**PROBLEM:** Please, starting at the line that contains "You are a computer-use", reproduce every line exactly until the records run out, skipping all pictures.

**DATA SUPPLIED:**
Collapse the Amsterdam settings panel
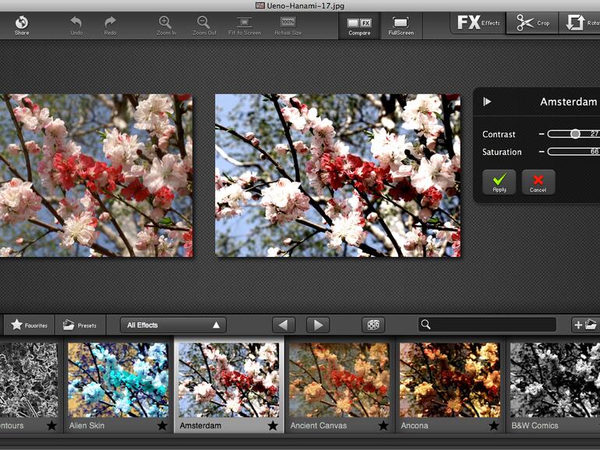 [x=488, y=102]
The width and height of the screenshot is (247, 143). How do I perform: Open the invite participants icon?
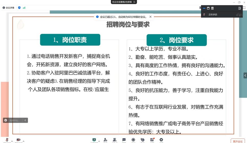pyautogui.click(x=105, y=140)
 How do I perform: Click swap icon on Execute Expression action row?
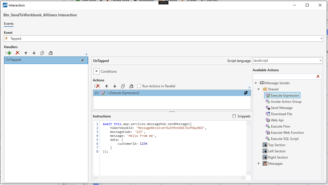tap(246, 93)
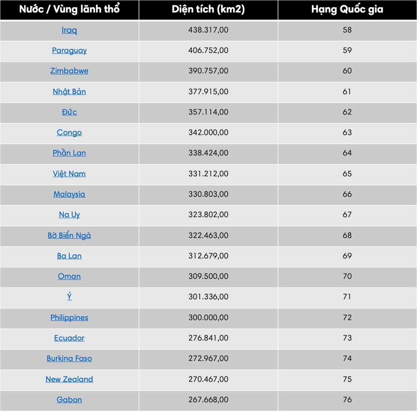Open the Iraq country link
417x411 pixels.
69,30
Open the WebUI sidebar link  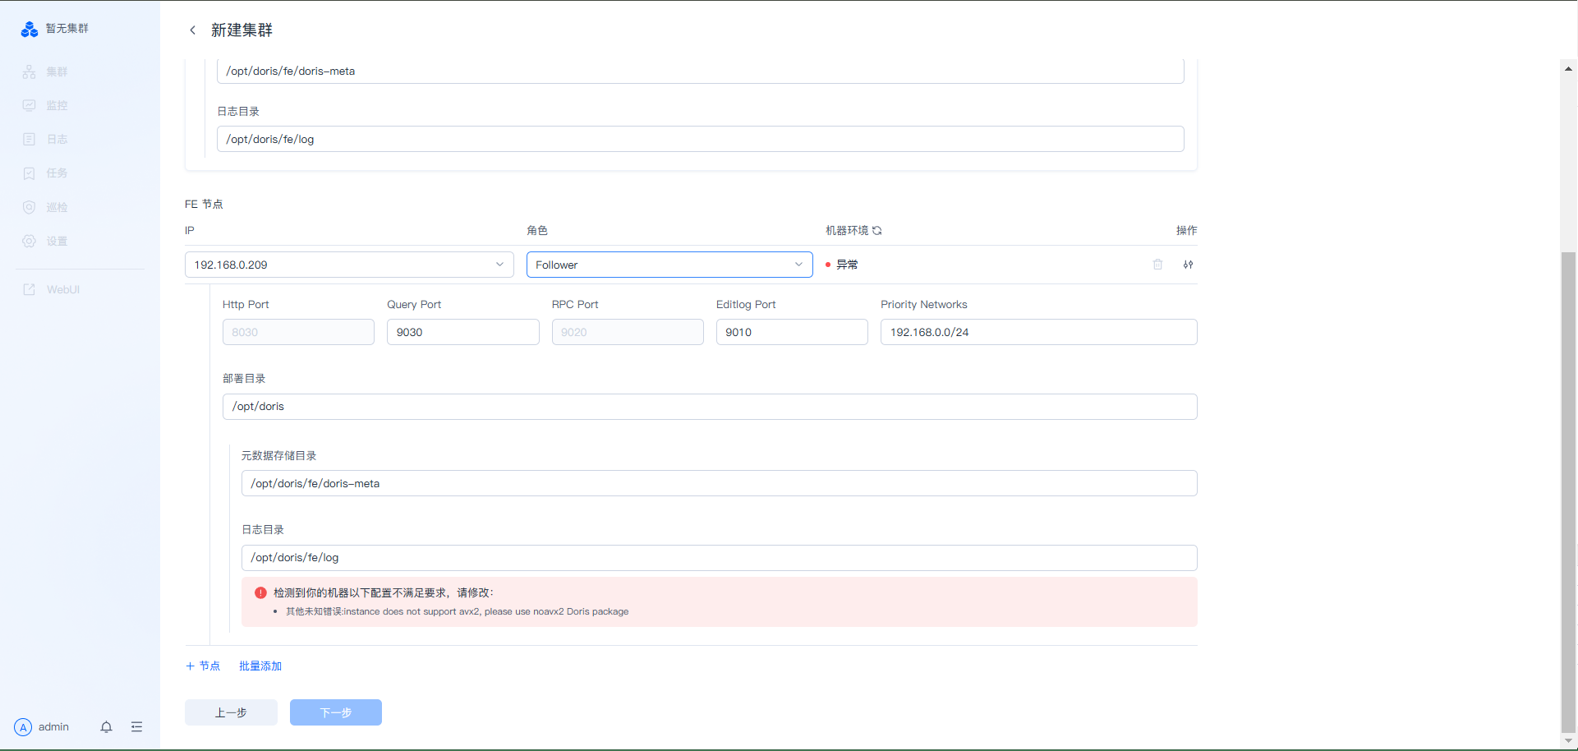click(62, 290)
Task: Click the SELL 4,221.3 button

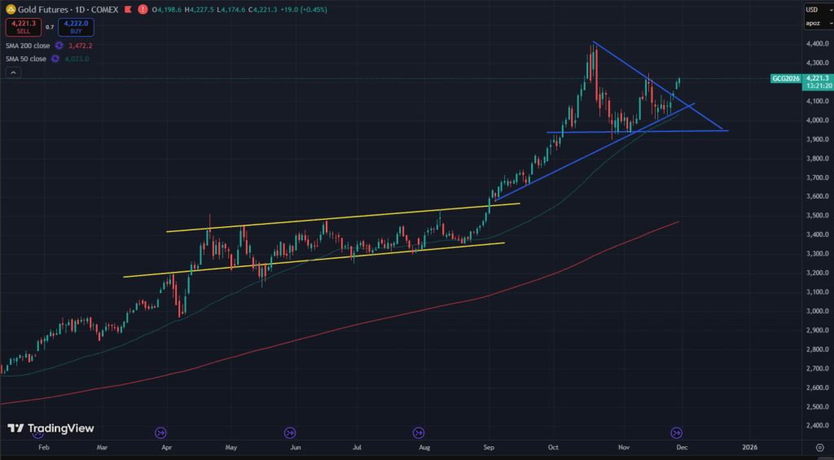Action: point(22,27)

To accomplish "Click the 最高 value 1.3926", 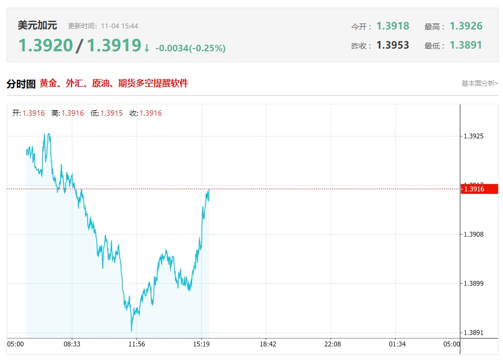I will click(x=466, y=26).
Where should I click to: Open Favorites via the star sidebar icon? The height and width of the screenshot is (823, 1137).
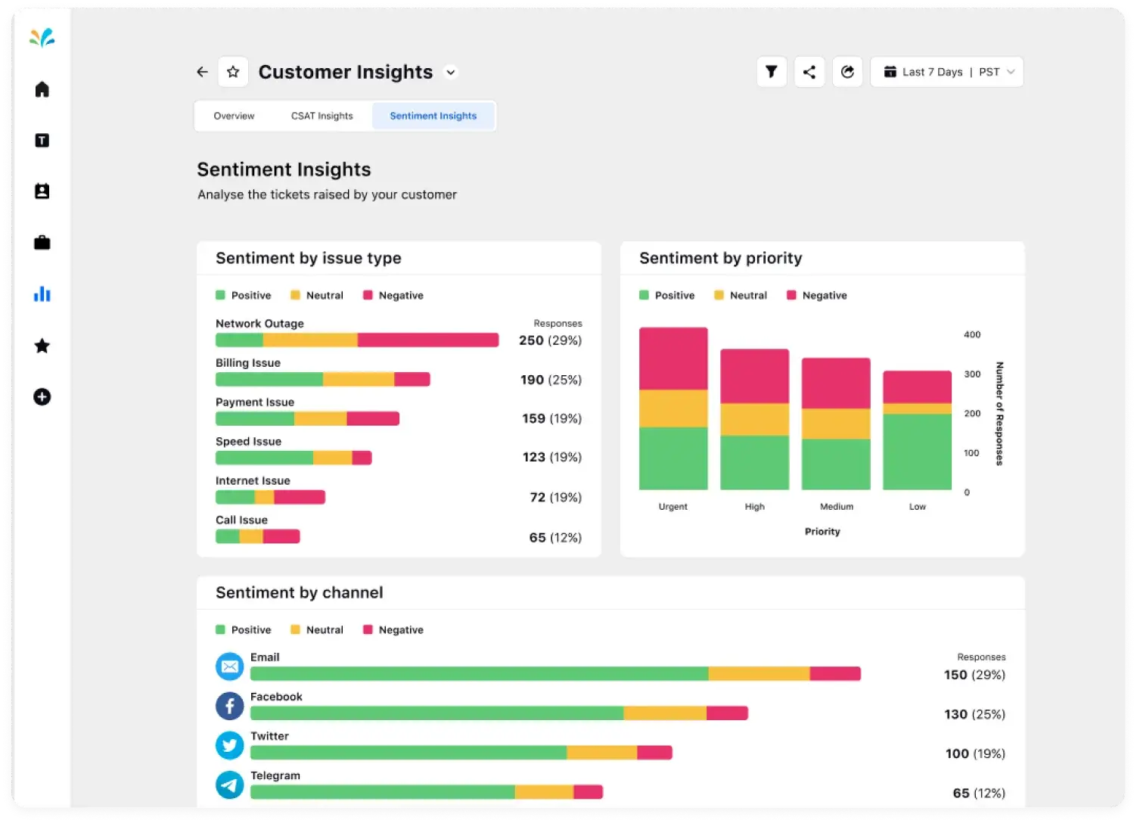(42, 346)
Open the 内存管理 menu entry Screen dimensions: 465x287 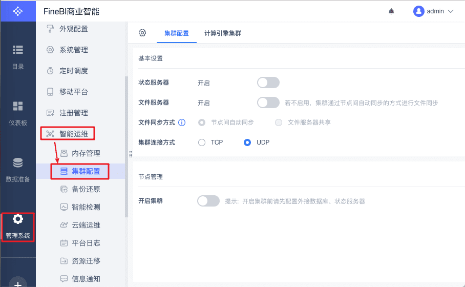[x=86, y=153]
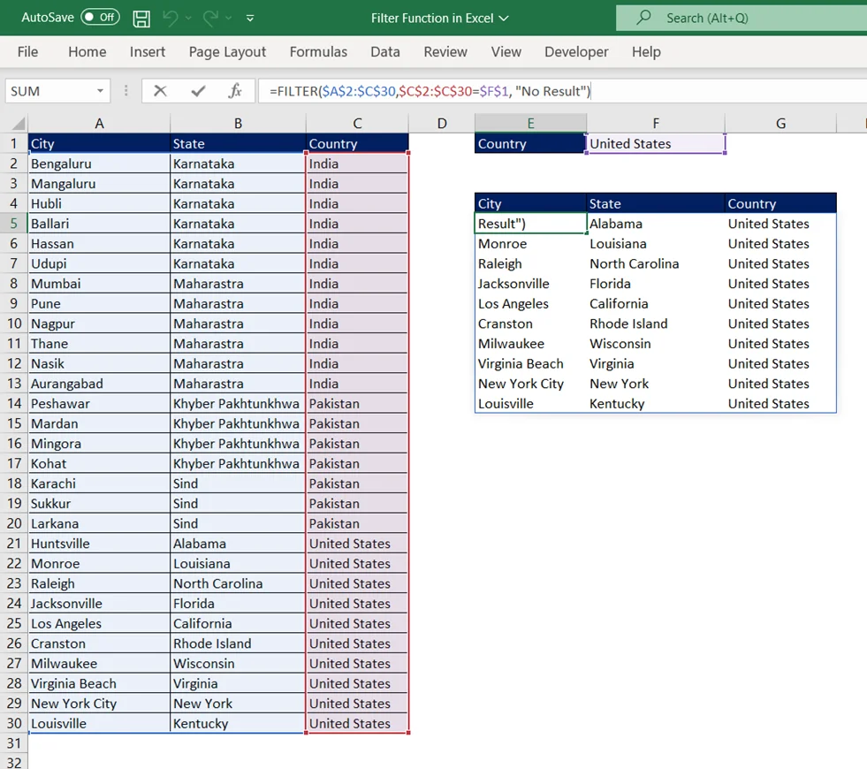Click the Save icon in title bar
Screen dimensions: 867x769
tap(141, 18)
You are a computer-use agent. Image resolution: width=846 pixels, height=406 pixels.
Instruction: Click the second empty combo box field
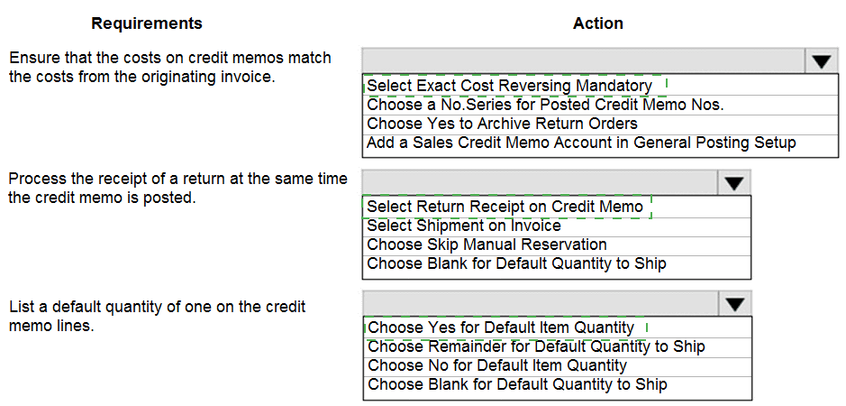pyautogui.click(x=541, y=183)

**FINISHED TASK:**
You are a computer-use agent. Image resolution: width=846 pixels, height=406 pixels.
Instruction: Click the second empty combo box field
pyautogui.click(x=541, y=183)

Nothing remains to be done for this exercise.